Bill Allombert Bill.Allombert at math.u-bordeaux1.fr
Tue Feb 23 16:03:58 UTC 2010

On Sat, Feb 20, 2010 at 03:15:07PM +0100, Vincent Fourmond wrote:
> Package: popularity-contest
> Version: 1.48
> Severity: wishlist
>   Hello,
>   Often, I would be interested to know more than just "how many
> percents of the people have this package ?": it would be great if one
> could have more information, such as correlations "how many people
> have this and that packages ?" installed at the same time, or "how many
> people still use the buggy 1.0.1-2 version of this software ?".

Hello Vincent,

This has been discussed a lot of time, but we cannot provide such data
because that would break popcon submitters privacy expectations.

>   You definitely have the information somewhere (except for the
> version information, it seems, but it wouldn't be too difficult to
> get). The question then is how to store/disclose this information,
> without losing anonimity.
>   Maybe it would be interesting to publish the raw emails (without the
> mail envelope, of course), or would that be too big ? (around 100k *
> 90 000 submitters is one gigabyte, but I guess it should compress
> really well). Other formats could make it much more compact.
>   My guess is that using fully this data would enable us to know much
> more than just "which package is the most popular ?".

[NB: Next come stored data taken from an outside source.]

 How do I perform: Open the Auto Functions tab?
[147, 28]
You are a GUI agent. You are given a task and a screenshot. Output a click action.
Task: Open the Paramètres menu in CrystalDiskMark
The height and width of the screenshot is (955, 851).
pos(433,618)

Certainly. For example, you could reach conclusion like 'every submitter
that use foo, bar, and baz also use wilma and fred'. Unfortunately this
is a major provacy issue: if you guess that a popcon submitter is using 
foo, bar, and baz (because the submitter run a web service that use
foo, bar and baz, because the submitter is the maintainer of foo, bar, and baz,
etc.) you can conclude that the submitter is also running wilma and fred,
which break the privacy expectation.

Bill. <ballombe at debian.org>